Dans sa nouvelle « mémoires écrits dans un souterrain » parue en 1864 ; qui ne constitue pas seulement le document fondateur de la psychologie moderne du ressentiment mais aussi la première expression de l’opposition à la globalisation, se trouve une formule qui résume avec une force métaphorique sans égale le devenir du monde au début de la fin de l’ère de la globalisation : cette formule selon laquelle la civilisation occidentale est un « palais de cristal ». Lors de sa visite à Londres en 1842, Dostoïevski avait visité le palais de l’exposition universelle à South Kensington et avait aussitôt saisi de manière intuitive la symbolique de ce bâtiment hybride.
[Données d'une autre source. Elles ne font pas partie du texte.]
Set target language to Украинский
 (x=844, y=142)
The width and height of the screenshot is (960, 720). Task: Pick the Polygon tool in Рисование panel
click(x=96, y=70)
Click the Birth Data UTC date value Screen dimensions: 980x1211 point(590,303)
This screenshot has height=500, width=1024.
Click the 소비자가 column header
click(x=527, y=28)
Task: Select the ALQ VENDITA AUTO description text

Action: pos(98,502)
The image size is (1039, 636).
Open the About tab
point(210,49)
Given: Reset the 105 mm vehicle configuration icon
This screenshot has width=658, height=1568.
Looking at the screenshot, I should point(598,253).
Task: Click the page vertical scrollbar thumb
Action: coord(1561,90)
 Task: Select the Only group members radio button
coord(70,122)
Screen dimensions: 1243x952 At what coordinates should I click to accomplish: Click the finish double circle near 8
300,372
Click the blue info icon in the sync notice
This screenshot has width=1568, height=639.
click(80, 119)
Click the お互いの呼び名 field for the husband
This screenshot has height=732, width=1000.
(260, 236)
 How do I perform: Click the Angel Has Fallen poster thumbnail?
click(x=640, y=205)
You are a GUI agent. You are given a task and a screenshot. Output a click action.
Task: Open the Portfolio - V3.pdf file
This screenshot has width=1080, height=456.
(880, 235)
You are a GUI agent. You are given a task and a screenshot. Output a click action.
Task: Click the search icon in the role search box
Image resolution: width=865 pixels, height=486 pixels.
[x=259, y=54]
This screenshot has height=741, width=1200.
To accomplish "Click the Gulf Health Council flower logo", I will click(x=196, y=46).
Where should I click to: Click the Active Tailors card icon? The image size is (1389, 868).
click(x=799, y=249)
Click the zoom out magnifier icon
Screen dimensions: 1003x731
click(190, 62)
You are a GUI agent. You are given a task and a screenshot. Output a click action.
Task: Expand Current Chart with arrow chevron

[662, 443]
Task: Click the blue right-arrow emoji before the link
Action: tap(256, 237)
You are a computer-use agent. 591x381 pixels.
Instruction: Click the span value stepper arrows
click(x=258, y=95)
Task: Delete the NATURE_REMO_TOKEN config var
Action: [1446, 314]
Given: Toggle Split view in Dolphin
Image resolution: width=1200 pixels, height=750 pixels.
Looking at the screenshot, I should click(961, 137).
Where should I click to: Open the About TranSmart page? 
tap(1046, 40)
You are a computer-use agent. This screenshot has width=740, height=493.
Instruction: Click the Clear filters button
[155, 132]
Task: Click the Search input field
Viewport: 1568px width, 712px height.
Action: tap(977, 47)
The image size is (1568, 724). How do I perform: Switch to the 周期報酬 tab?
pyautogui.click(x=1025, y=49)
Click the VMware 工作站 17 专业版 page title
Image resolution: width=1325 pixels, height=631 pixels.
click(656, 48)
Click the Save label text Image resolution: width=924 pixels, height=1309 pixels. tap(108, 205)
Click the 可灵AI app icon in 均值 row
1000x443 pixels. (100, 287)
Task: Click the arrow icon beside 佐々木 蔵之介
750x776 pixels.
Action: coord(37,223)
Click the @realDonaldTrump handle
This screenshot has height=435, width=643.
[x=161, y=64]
Pour Dostoïevski l’arrivé de cet homme nouveau qui une fois accomplie, la solution technique de la question sociale, vivait parmi ses semblables dans un palais collectif de verre et de métal dans lequel règne un éternel printemps de consensus. Le soleil des bonnes intentions brillait jour et nuit, la coexistence pacifique de tous avec tous irait de soi. Une sentimentalité sans limites.

C’est depuis ce point que le motif de la fin de l’histoire entreprend sa marche triomphale. Les visionnaires du XIX siècle comme les communistes du XX siècle avaient compris que la vie sociale après la fin de l’histoire combattante ne pourrait se dérouler que dans un espace élargi et doté d’un climat artificiel.

Si les combats historiques doivent déboucher sur la paix éternelle, il faudrait intégrer toute la vie sociale dans un habitacle protecteur, ainsi tous les évènements historiques ne pourraient plus survenir, tout au plus des accidents domestiques. Il n’y aurait donc plus de politique ni d’électeur ; uniquement des concours d’ambiances entre les partis et des fluctuations parmi les consommateurs.

Cette gigantesque serre est dédiée à un culte joyeux et frénétique de Baal, pour lequel le XX siècle a proposé le nom de consumérisme. Le Baal capitaliste que Dostoïevski crut reconnaitre à la vue choquante de ce palais à Londres et des masses londoniennes venues s’amuser.

Ainsi la cristallisation désigne le projet de généraliser l’ennui sous une forme normative d’interdire que l’histoire ne fasse de nouveau irruption dans le monde. Encourager et protéger l’immobilité bénigne est désormais l’objectif de tout pouvoir d’état.

Quand on observe le monde tel que l’ont modelé les processus transmis par le capital, on est forcé de constater que le cours actuel des choses a confirmé les anticipations de Dostoïevski sur les ambiances de l’existence dans les palais de verre.

Le palais capitaliste du monde, les marxistes ultra tardifs que sont Negri et Hardt l’ont tout récemment de nouveau arpenté sous le nom d’empire.